Search code examples
c#tpl-dataflow

Each element of InputQueue in TransformBlock<TInput, TOutput> is overwritten whenever a record is read


Purpose

I'm trying to create a pipeline where I read from a file one bytes record at a time and send it to a `BufferBlock', which append items in the buffer block. This is linked through the trivial LinkTo () method to TransformBlock <byte [], MyObject> which converts each record of bytes into the MyObject object. Below is the whole method that does all this:

    BufferBlock<byte[]> buffer = new BufferBlock<byte[]>();
    TransformBlock<byte[], MyObject> transform = new TransformBlock<byte[], MyObject>(bytes =>
    {
        return FromBytesTOMyObject(bytes);
    });

    private void ReadFileAndAppend()
    {
        buffer.LinkTo(transform, new DataflowLinkOptions() { PropagateCompletion = true });

        BinaryReader br = new BinaryReader(new FileStream("C:\\Users\\MyUser\\myFile.raw",FileMode.Open, FileAccess.Read, FileShare.Read));                                  
        int count;
        byte[] record = new byte[4000];

        // Post more messages to the block.
        Task.Run(async () =>
        {
            while ((count = br.Read(record, 0, record.Length)) != 0)
                await buffer.SendAsync(record);
            buffer.Complete();
        });
        transform.Completion.Wait();
        Console.WriteLine("");

Below the method that is called inside the TransformBlock:

static public MyObject FromBytesToMyObject(byte[] record)
    {
        MyObject object = new MyObject();
        object.counter = BitConverter.ToInt32(record, 0);
        object.nPoints = BitConverter.ToInt32(record, 4);

        for (int i = 0; i < object.nPoints; i++)
        {
            int index = i * 4;
            object.A[i] = BitConverter.ToSingle(record, index + 8);
        }
        return object;
    }

as can be seen from the FromBytesToMyObject () methodthere is a counter inside each record read. So each record never has a counter equal to another record (I also checked through a byte reader like HxD)

Problem

With this setting I thought that the reading and interpretation of the file took place smoothly. But going into debugging and inserting a breakpoint in the "while" after reading about 50 records or more, I noticed that in TransformBlock's OutputQueue groups of records with the same counter are queued, and therefore identical records.

Example:

Exact queue considering only the counters: 1,2,3,4,5,6,7,8,9,10.

Queue that I actually see in OutputQueue: 1,2,2,2,3,3,3,3,4,4,5,5 ....

Can you explain to me where I'm wrong?


Solution

  • You are reusing the same byte[] record over and over again, without any thread-safety considerations. No wonder that things are going south fast.
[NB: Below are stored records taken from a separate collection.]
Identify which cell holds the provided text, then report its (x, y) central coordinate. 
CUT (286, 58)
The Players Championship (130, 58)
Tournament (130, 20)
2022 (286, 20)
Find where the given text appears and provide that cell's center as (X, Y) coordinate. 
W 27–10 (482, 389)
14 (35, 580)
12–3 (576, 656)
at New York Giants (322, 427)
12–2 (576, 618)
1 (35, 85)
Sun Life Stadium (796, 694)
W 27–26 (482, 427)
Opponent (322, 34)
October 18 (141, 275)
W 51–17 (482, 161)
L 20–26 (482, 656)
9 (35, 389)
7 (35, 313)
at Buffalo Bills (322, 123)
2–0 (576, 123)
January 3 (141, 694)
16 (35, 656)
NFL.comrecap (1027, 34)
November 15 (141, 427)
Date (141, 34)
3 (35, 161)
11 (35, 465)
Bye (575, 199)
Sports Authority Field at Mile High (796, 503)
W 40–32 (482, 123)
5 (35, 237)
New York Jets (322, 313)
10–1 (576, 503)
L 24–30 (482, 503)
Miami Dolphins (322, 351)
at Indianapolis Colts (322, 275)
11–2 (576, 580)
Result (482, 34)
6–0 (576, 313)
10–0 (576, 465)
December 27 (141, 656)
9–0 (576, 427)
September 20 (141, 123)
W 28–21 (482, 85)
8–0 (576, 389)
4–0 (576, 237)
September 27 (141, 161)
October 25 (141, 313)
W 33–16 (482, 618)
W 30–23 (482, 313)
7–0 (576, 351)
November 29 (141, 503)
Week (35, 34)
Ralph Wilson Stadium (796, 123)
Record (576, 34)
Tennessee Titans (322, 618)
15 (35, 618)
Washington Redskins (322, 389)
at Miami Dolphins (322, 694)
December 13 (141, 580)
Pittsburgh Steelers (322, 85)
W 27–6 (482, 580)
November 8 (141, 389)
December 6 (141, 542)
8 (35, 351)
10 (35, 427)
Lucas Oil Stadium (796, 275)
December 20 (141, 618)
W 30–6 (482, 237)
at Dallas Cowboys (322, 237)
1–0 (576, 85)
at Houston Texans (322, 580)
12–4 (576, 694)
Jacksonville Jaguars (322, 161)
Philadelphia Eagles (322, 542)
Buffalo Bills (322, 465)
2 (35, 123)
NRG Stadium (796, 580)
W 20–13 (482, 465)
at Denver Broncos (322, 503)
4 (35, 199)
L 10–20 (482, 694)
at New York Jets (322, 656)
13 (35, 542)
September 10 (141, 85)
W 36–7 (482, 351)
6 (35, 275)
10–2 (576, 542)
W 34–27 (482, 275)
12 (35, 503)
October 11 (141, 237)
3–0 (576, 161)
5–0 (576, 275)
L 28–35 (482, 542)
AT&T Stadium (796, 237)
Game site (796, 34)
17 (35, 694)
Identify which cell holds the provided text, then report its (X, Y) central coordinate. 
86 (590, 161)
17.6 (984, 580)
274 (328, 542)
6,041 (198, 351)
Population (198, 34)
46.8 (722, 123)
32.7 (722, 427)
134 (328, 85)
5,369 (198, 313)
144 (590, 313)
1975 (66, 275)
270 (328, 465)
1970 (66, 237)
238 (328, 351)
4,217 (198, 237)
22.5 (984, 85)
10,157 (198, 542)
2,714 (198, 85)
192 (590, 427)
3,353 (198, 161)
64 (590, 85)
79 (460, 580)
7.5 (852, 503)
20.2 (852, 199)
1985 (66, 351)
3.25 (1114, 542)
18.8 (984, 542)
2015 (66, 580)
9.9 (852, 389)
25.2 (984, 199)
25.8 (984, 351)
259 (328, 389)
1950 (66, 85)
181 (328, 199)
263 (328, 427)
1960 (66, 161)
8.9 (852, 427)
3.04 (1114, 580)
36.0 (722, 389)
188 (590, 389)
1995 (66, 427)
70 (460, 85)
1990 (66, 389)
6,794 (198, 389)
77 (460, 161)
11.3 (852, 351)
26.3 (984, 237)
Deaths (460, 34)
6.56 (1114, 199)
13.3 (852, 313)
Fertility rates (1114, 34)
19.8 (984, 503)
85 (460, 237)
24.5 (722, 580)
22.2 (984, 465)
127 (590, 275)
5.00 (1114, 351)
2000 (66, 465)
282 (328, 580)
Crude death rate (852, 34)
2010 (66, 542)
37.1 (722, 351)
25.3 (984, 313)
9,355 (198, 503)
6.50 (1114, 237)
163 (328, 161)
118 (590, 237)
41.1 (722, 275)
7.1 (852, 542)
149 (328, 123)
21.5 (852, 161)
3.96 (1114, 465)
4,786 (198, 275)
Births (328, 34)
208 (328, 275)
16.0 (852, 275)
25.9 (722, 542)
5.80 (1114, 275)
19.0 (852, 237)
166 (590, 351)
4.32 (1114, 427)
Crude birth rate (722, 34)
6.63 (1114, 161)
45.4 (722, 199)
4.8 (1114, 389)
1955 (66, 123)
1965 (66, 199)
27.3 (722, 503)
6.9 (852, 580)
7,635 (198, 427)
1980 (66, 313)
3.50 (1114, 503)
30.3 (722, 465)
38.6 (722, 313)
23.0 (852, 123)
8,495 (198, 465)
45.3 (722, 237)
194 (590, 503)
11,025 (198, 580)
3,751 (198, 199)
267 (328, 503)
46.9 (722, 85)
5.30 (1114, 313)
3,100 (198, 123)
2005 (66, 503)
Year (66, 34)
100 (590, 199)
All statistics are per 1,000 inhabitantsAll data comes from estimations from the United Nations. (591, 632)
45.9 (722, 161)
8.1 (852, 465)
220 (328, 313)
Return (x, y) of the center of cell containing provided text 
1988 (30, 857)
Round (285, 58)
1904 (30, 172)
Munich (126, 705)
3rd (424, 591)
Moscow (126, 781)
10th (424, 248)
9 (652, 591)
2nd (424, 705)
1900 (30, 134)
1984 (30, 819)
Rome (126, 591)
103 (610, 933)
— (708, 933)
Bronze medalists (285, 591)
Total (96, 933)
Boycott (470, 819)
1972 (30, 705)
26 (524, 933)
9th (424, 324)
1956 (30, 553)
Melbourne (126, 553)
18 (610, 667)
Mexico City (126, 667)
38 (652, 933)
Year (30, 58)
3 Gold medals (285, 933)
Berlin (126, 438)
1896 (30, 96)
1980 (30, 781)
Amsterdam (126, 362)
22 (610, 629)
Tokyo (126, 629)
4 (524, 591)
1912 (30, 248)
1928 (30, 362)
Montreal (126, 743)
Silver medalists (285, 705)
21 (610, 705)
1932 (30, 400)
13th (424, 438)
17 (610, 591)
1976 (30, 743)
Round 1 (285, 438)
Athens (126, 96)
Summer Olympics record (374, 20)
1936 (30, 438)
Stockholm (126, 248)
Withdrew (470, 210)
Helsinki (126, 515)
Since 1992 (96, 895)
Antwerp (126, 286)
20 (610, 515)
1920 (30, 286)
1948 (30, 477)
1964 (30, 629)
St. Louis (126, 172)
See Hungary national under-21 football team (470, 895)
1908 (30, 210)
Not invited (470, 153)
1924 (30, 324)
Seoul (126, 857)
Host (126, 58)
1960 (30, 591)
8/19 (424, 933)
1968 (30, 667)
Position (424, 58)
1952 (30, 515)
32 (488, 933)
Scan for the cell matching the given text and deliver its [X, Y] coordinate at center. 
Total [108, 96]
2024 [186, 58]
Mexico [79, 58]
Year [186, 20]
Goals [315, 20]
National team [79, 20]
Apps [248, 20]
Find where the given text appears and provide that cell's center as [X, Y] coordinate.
If you want to ensure the correctness of the whole operation, you must use a different buffer each time:

    while (true)
    {
        var record = new byte[4000];
        var count = binaryReader.Read(record, 0, record.Length);
        if (count == 0) break;
        Array.Resize(ref record, count);
        await buffer.SendAsync(record);
    }
    buffer.Complete();
    

    If you also care about the performance and don't want to overburden the garbage collector, you should look at the ArrayPool class. But be careful because this class offers new ways to shoot yourself in the foot.